Thymos (griech.
θυμός). An den ältesten Fundstellen, die der frühgriechischen Epik entstammen, ist Thymos (
θυμός [θ.]) eine seelisch-geistige Entität, die Menschen (seltener: Götter, Tiere) ‘belebtʼ und ihr Verhalten in vielfältiger Weise beeinflußt (wie ‘Herzʼ, ‘Gemütʼ, ‘Sinnʼ u.ä.). Später treten andere Termini, v.a.
ψυχή ‹Seele›, zu
θ. in Konkurrenz und ziehen viele seiner Funktionen an sich. Längerfristig verengt sich die Bedeutung von
θ. im aktiven Wortschatz auf den leidenschaftlich-zornigen Affekt (‘Wutʼ, ‘Jähzornʼ) und die Bereitschaft und Entschlossenheit zum Kampf (‘Beherztheitʼ, ‘Mutʼ). Der vielfältige epische Sprachgebrauch bleibt freilich, schon wegen der Berühmtheit der großen Epen, immer bekannt und kann, v.a. in poetischen Texten, bis hin zur Spätantike reproduziert werden
[1]. Als aggressiver Affekt (‘Zornʼ, ‘Rasereiʼ) findet sich
θ. noch im Neugriechischen.
Wenig deutet darauf, daß
θ. ursprünglich als Teil oder Organ des Körpers verstanden worden wäre
[2]. Etymologisch bestehen Verbindungen einerseits zwischen
θ. und
θύω ‘tobenʼ, ‘aufwallenʼ, ‘stürmenʼ (von Mensch, Flüssigkeit und Wind)

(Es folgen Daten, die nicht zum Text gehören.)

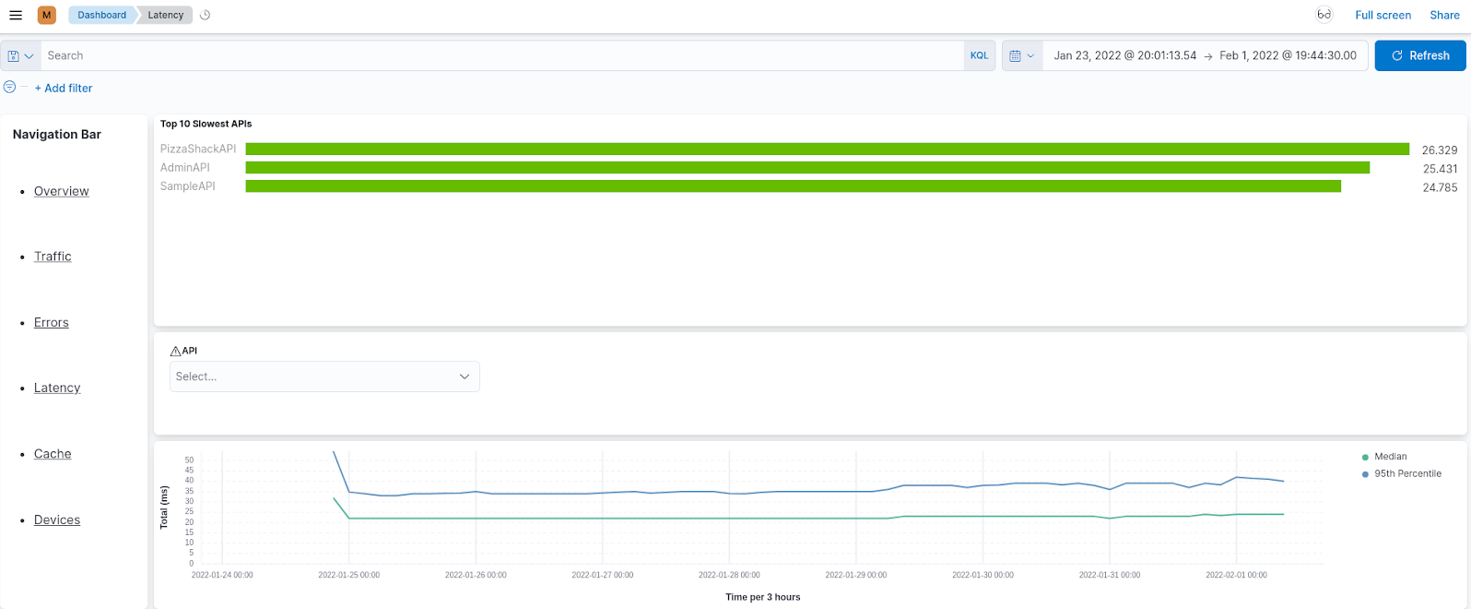The height and width of the screenshot is (609, 1471).
Task: Expand the API Select dropdown
Action: 324,376
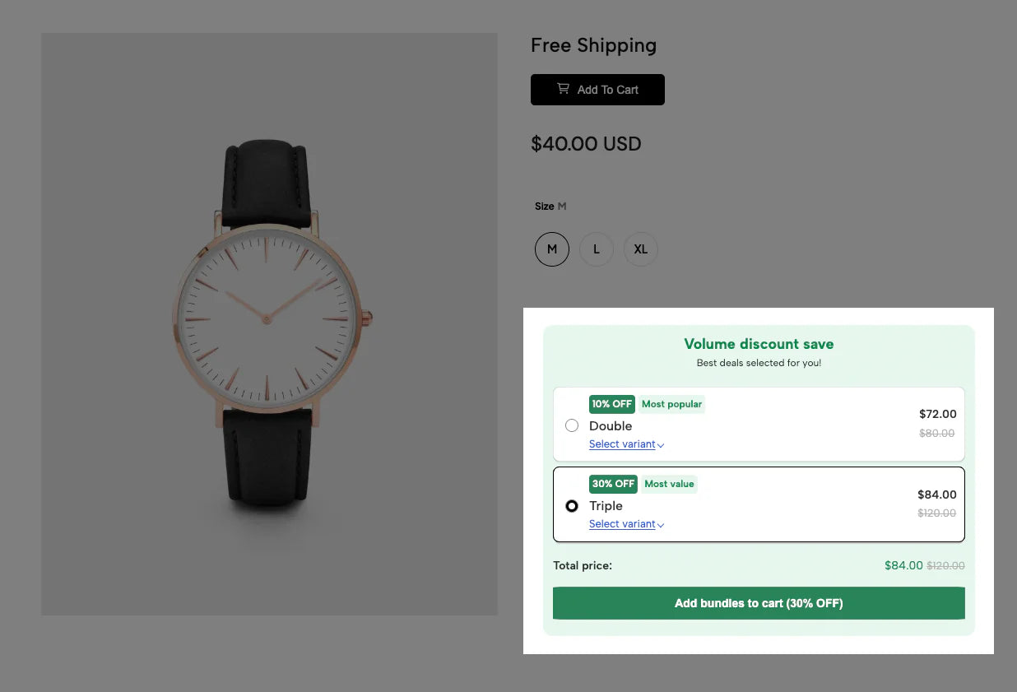Select the Double bundle radio button
The width and height of the screenshot is (1017, 692).
572,425
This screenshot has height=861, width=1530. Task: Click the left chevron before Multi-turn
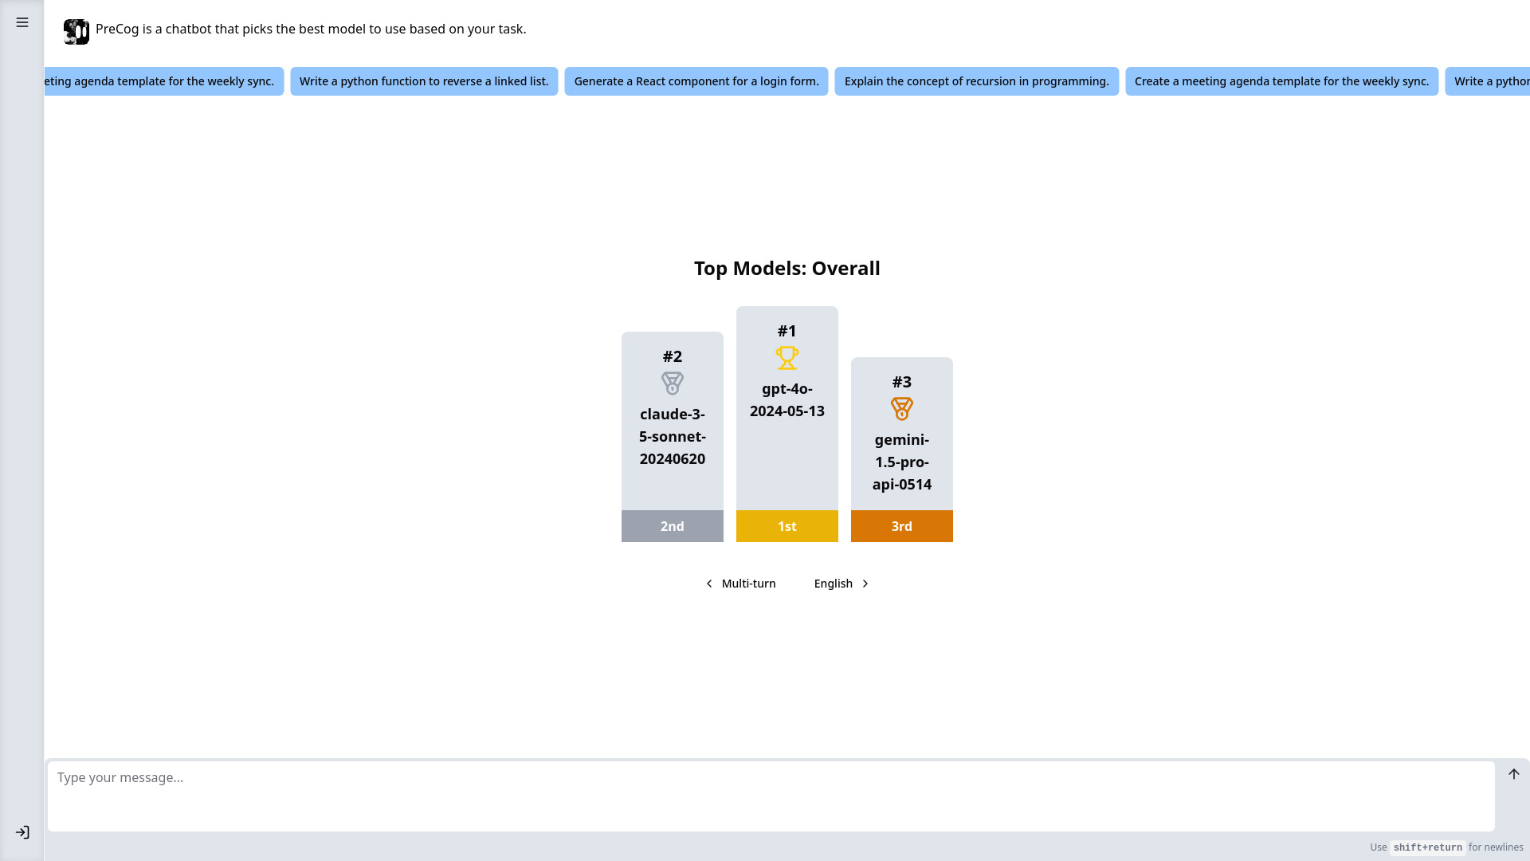709,584
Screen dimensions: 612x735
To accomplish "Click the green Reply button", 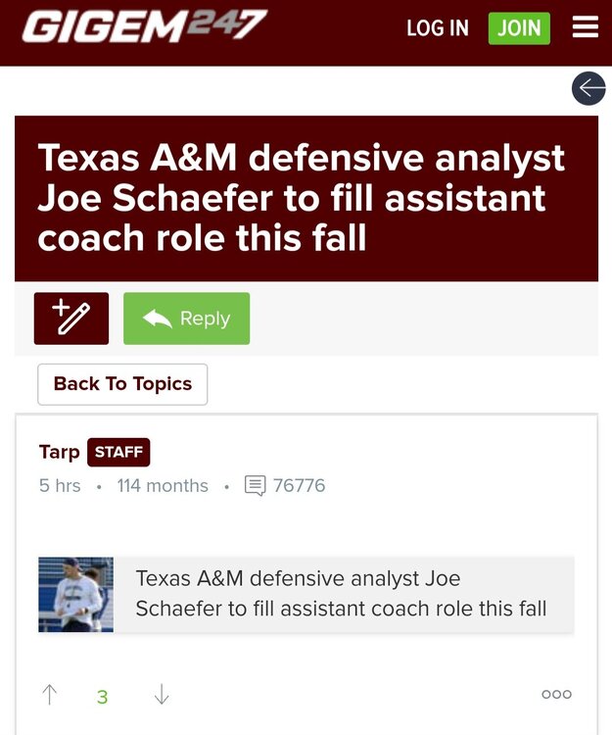I will 186,319.
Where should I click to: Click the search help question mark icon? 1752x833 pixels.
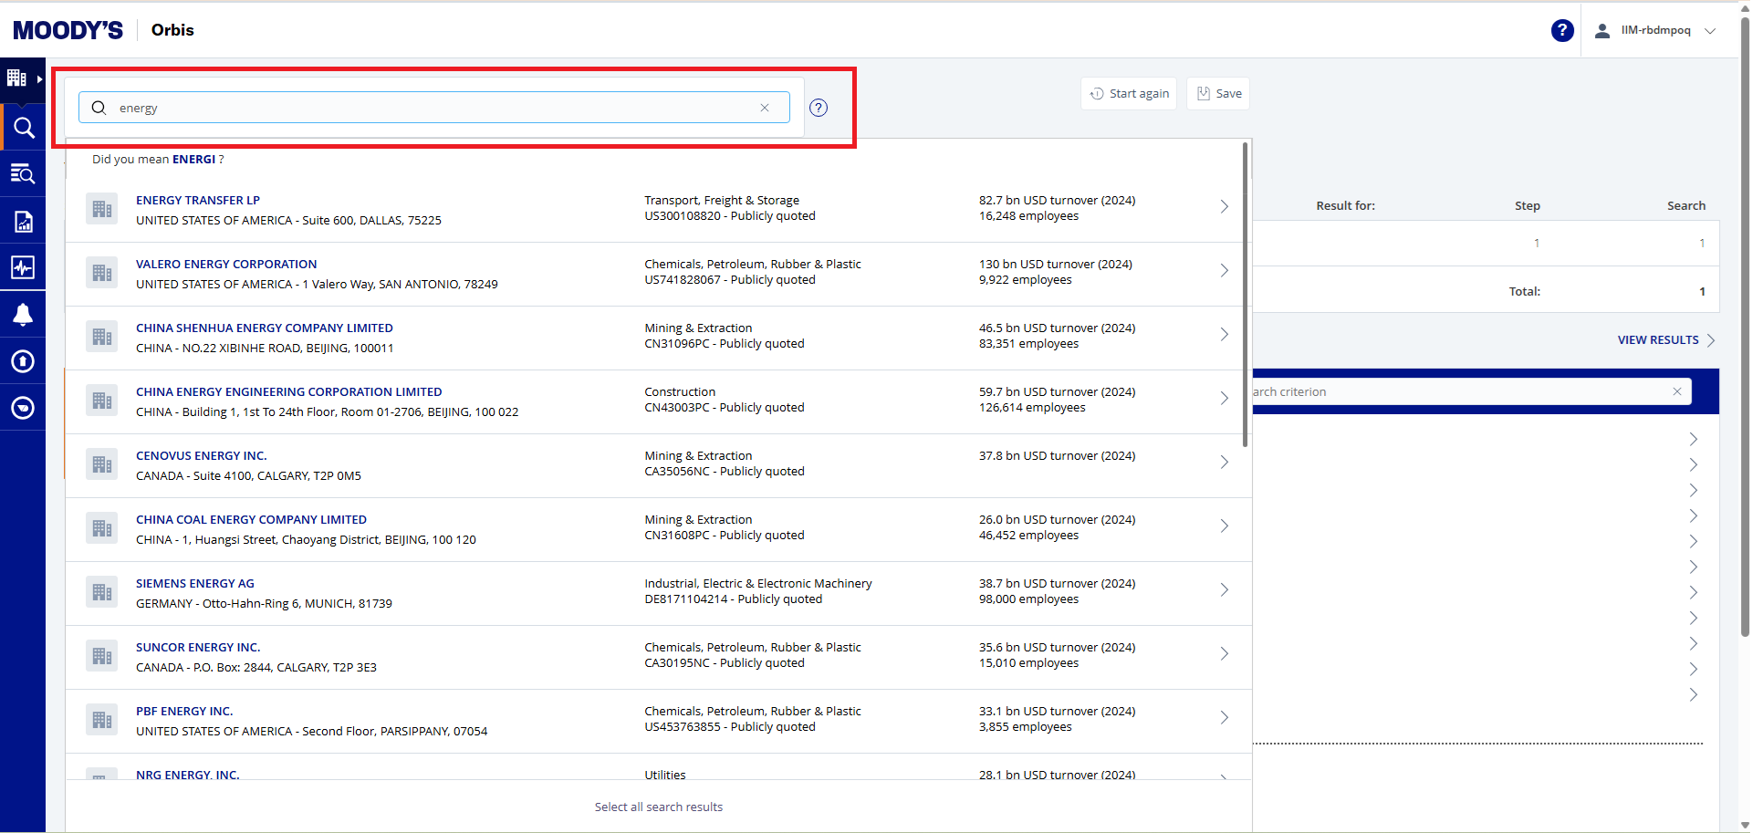(819, 108)
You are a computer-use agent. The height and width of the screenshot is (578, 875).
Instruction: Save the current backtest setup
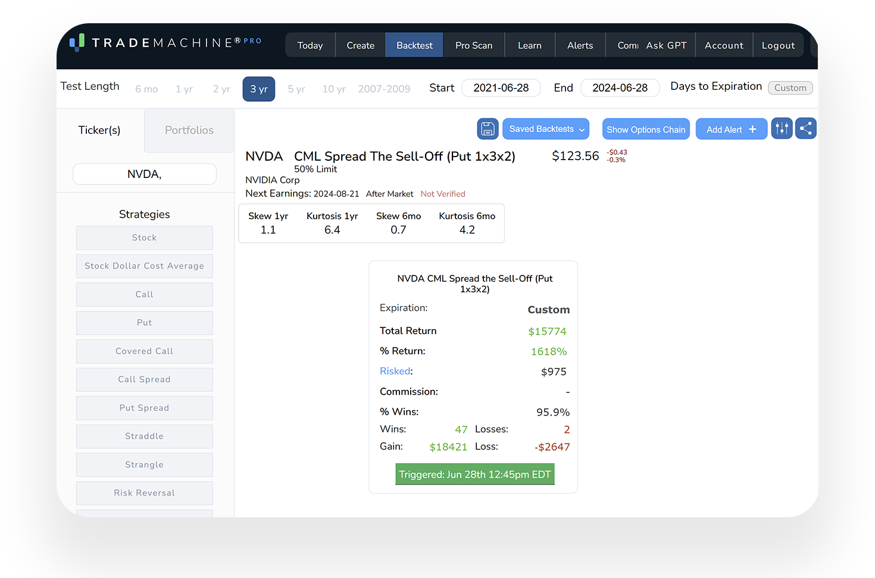click(x=488, y=129)
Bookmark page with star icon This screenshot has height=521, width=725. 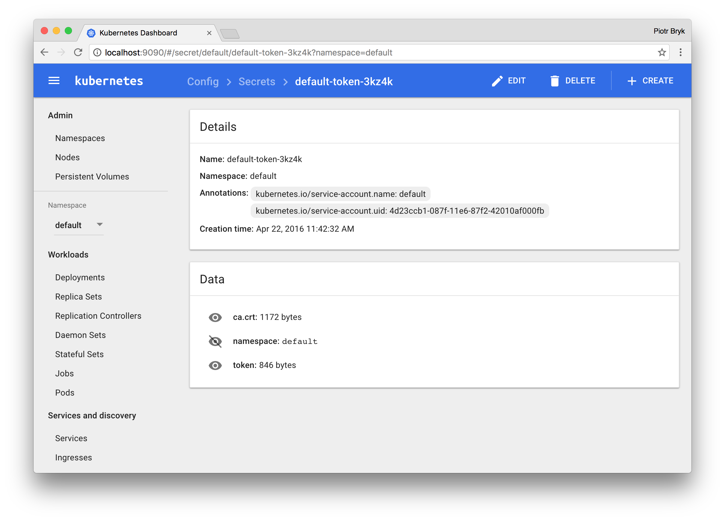(x=662, y=52)
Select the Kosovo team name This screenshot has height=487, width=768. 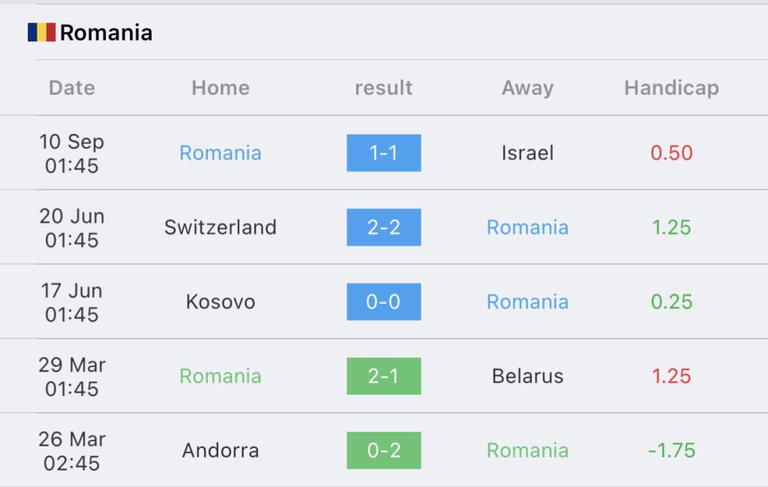tap(221, 302)
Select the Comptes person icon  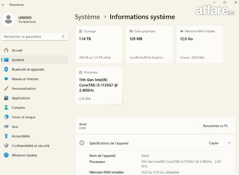(x=6, y=108)
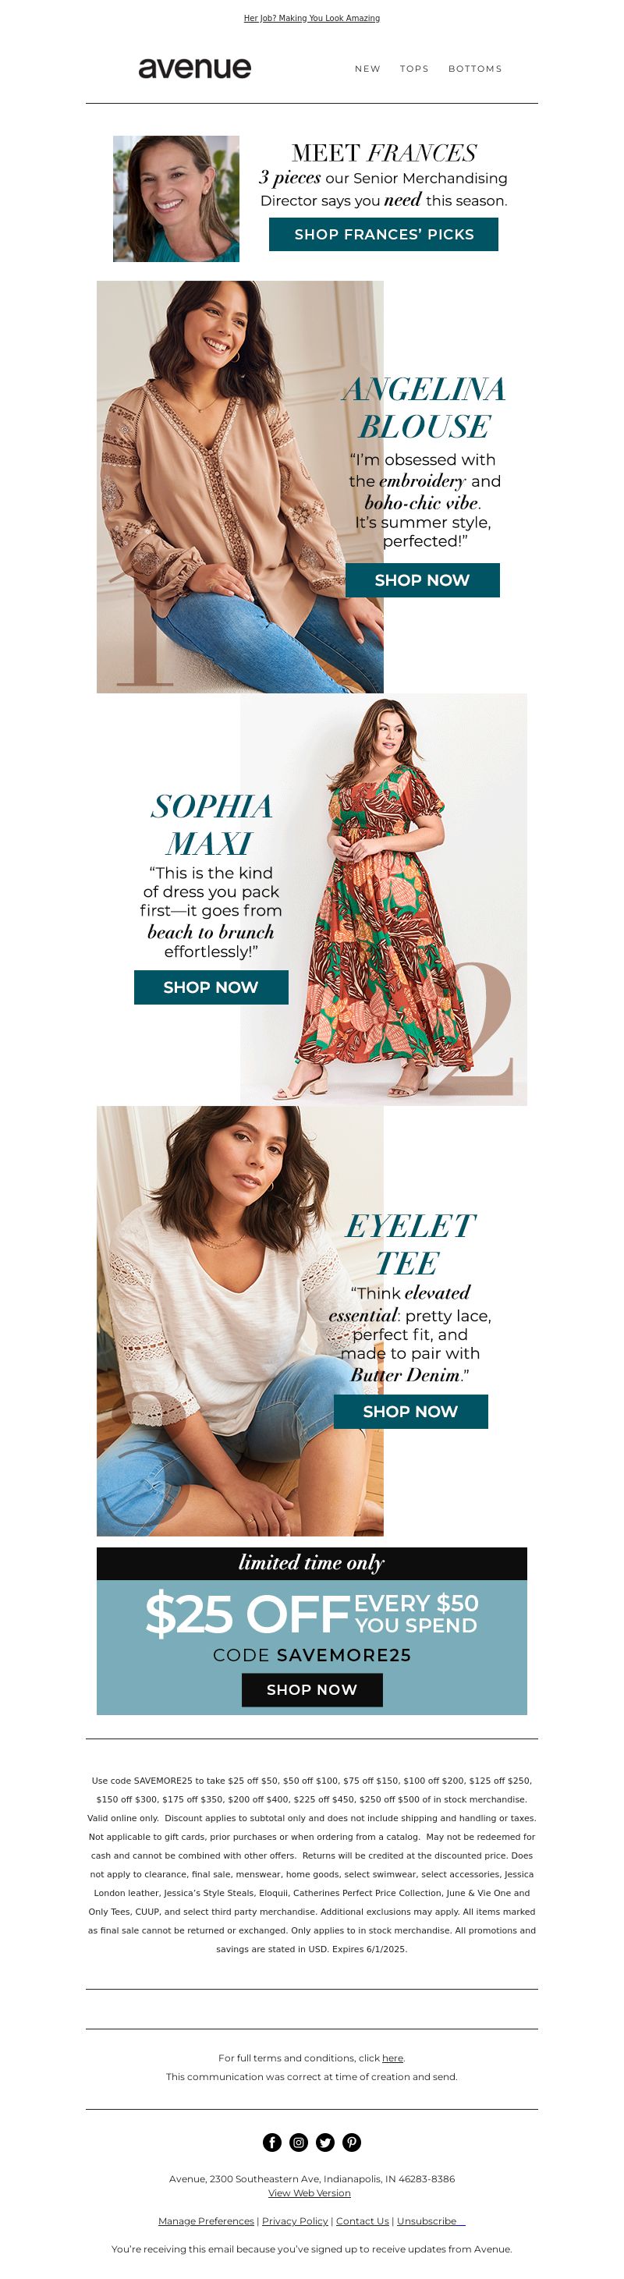Click the Unsubscribe link
Viewport: 624px width, 2279px height.
(x=430, y=2221)
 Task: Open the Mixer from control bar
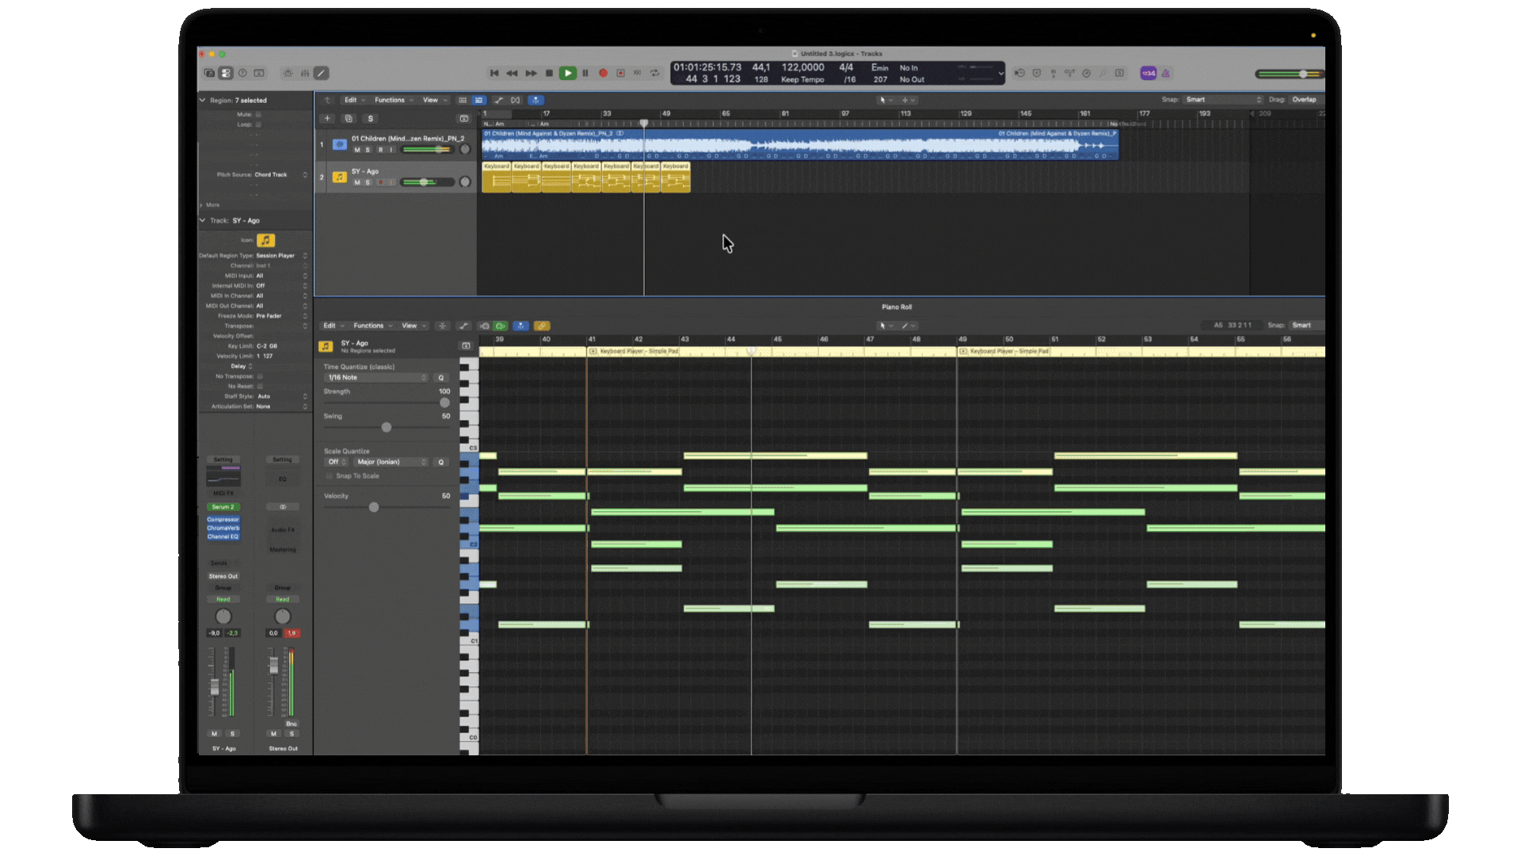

[3], andererseits zwischen
θ. und einem urindogermanischen Wort für ‘Qualmʼ
[4]; die ursprüngliche Grundbedeutung ist umstritten
[5].
Die erhaltene Epik (‹Ilias›, ‹Odyssee›, ‘homerischeʼ Hymnen, die Epen
Hesiods u.a.) weist die ältesten Vorkommen für
θ., die größte Bedeutungsbreite (s. unten) und die mit Abstand höchste Vorkommensdichte in der griechischen Literatur auf (gefolgt bezeichnenderweise von den Homerkommentaren des Bischofs
Eustathios von Thessalonike und den Homerscholien)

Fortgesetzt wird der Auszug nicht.